Problem statement
Copy the lines from the one containing "Where should I click to: Open 동일업종" to the one containing "coord(1570,393)", both included, character for character and with nothing else.

Data to process
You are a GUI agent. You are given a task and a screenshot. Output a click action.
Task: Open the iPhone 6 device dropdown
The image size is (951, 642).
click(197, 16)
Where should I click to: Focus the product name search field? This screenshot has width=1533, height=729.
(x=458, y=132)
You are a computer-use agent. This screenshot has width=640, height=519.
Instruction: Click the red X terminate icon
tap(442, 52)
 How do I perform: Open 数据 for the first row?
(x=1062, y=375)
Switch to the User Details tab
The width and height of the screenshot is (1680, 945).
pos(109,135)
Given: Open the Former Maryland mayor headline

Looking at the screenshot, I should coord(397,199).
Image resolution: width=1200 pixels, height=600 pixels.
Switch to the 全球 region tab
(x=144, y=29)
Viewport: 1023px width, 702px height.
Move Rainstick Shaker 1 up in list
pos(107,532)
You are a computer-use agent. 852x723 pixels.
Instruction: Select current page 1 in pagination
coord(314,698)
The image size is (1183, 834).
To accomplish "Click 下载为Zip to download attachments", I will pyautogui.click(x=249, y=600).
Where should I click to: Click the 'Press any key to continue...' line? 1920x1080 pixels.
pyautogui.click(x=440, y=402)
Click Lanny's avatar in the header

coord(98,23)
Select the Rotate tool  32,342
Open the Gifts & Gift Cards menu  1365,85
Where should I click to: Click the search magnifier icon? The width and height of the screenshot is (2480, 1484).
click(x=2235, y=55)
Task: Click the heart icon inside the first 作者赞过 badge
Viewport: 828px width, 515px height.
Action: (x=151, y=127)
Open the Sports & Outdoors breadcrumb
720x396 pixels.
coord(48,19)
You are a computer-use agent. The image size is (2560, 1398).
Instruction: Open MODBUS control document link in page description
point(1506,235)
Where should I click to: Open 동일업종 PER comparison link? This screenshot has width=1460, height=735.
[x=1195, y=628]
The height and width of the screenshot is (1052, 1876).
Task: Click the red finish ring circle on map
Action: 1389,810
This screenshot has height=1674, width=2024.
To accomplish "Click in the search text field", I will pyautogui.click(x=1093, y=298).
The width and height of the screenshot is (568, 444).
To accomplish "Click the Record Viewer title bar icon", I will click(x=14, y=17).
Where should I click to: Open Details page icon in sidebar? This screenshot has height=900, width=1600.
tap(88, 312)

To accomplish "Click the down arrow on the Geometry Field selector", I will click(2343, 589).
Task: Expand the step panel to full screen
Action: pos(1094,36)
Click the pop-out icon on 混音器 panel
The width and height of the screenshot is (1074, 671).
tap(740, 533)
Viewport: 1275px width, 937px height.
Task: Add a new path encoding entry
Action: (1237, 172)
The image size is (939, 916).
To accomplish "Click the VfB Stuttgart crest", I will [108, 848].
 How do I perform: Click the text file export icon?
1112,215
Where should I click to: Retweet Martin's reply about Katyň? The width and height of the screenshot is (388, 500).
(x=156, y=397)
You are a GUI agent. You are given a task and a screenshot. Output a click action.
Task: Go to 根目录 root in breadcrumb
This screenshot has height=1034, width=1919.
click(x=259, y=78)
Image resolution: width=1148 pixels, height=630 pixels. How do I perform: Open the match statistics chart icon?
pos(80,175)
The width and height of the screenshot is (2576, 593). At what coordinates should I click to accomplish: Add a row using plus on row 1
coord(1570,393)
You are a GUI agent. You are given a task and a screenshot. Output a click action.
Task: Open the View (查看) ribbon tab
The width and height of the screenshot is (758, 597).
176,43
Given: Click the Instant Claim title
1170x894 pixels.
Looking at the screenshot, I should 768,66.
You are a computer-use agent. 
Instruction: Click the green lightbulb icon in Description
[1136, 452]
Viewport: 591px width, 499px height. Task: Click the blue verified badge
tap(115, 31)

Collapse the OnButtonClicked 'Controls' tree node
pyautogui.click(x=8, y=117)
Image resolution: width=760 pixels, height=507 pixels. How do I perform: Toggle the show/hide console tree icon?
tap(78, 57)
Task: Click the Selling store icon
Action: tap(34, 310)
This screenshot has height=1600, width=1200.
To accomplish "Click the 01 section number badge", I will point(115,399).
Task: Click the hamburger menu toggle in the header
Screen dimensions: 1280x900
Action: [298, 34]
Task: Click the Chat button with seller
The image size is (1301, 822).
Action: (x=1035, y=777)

The result
Where should I click to: Open 동일업종 PER comparison link? This screenshot has width=1460, height=735.
[x=1195, y=628]
The height and width of the screenshot is (1052, 1876).
Task: Click the red finish ring circle on map
Action: 1389,810
This screenshot has height=1674, width=2024.
To accomplish "Click in the search text field", I will pyautogui.click(x=1093, y=298).
The width and height of the screenshot is (568, 444).
To accomplish "Click the Record Viewer title bar icon", I will click(x=14, y=17).
Where should I click to: Open Details page icon in sidebar? This screenshot has height=900, width=1600.
tap(88, 312)

To accomplish "Click the down arrow on the Geometry Field selector", I will click(2343, 589).
Task: Expand the step panel to full screen
Action: pos(1094,36)
Click the pop-out icon on 混音器 panel
The width and height of the screenshot is (1074, 671).
tap(740, 533)
Viewport: 1275px width, 937px height.
Task: Add a new path encoding entry
Action: (1237, 172)
The image size is (939, 916).
To accomplish "Click the VfB Stuttgart crest", I will [108, 848].
 How do I perform: Click the text file export icon?
1112,215
Where should I click to: Retweet Martin's reply about Katyň? The width and height of the screenshot is (388, 500).
(x=156, y=397)
You are a GUI agent. You are given a task and a screenshot. Output a click action.
Task: Go to 根目录 root in breadcrumb
This screenshot has height=1034, width=1919.
click(x=259, y=78)
Image resolution: width=1148 pixels, height=630 pixels. How do I perform: Open the match statistics chart icon?
pos(80,175)
The width and height of the screenshot is (2576, 593). At what coordinates should I click to accomplish: Add a row using plus on row 1
coord(1570,393)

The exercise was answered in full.